Whe have setup a xcat hierarchical cluster, and have noticed an issue where the SSL listener processes dies. specifically it gets cannot fork errors, and then exits. We can reproduce this with a lot of requests such as:
for i in seq 1 40
; do ./getpostscript.awk > /dev/null & done
This pretty reliably causes the error. We see a storm like this on our production system when we boot large numbers of nodes.. Also once the process has dies, restarting the xcatd service fails pretty quickly as all of the nodes are now retrying the request. This does not seem to happen on the management node, but it seems to handle the requests one at a time, and is very slow. We have modified the xcatd script to not immediately call 'die' when a fork fails, and the process seems to continue handling other requests. we have checked various ulimits, and socket counts and cannot find any resource that is not available.

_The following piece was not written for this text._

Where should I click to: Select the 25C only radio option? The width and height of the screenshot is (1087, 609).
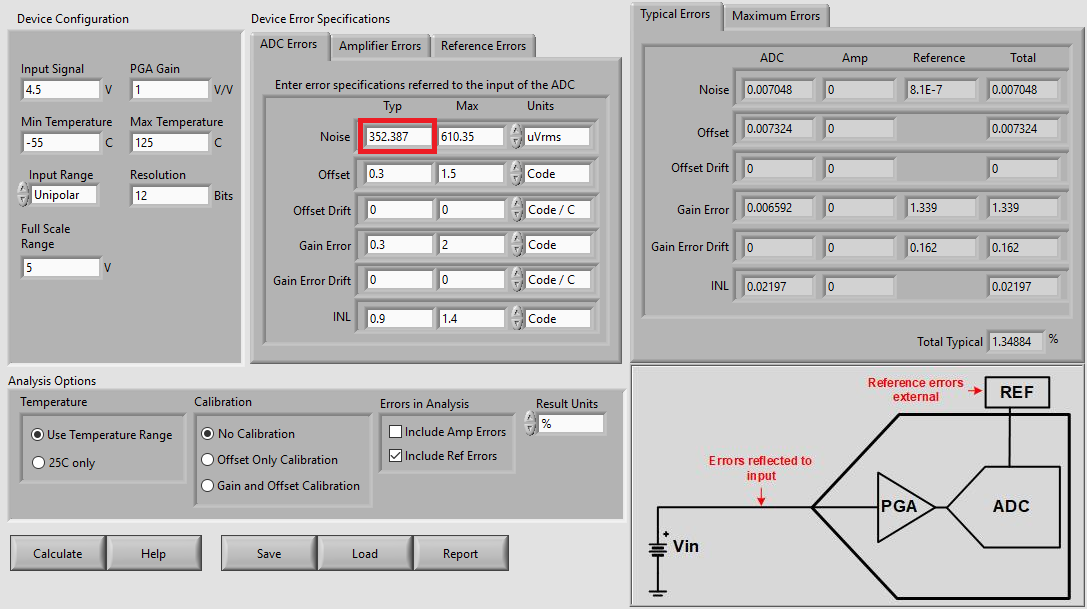(x=39, y=463)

We patched the xcatd code to not exit on these errors, so it could handle further requests, as it seemed to work fine that way, only slower. Clients retry in this case so it worked ok.
Later on we realized that we needed overcommit of memory setting different, and we found that setting the sytsctl of
vm.overcommit_memory=0
instead of
vm.overcommit_memory=2
made the fork errors disappear.
Moved the open xCAT 2.6.6 bug to current service tream
Can you pickup the latest xCAT 2.6.10 build and see if this issue still exists .
If there is till a problem please reopen the bug.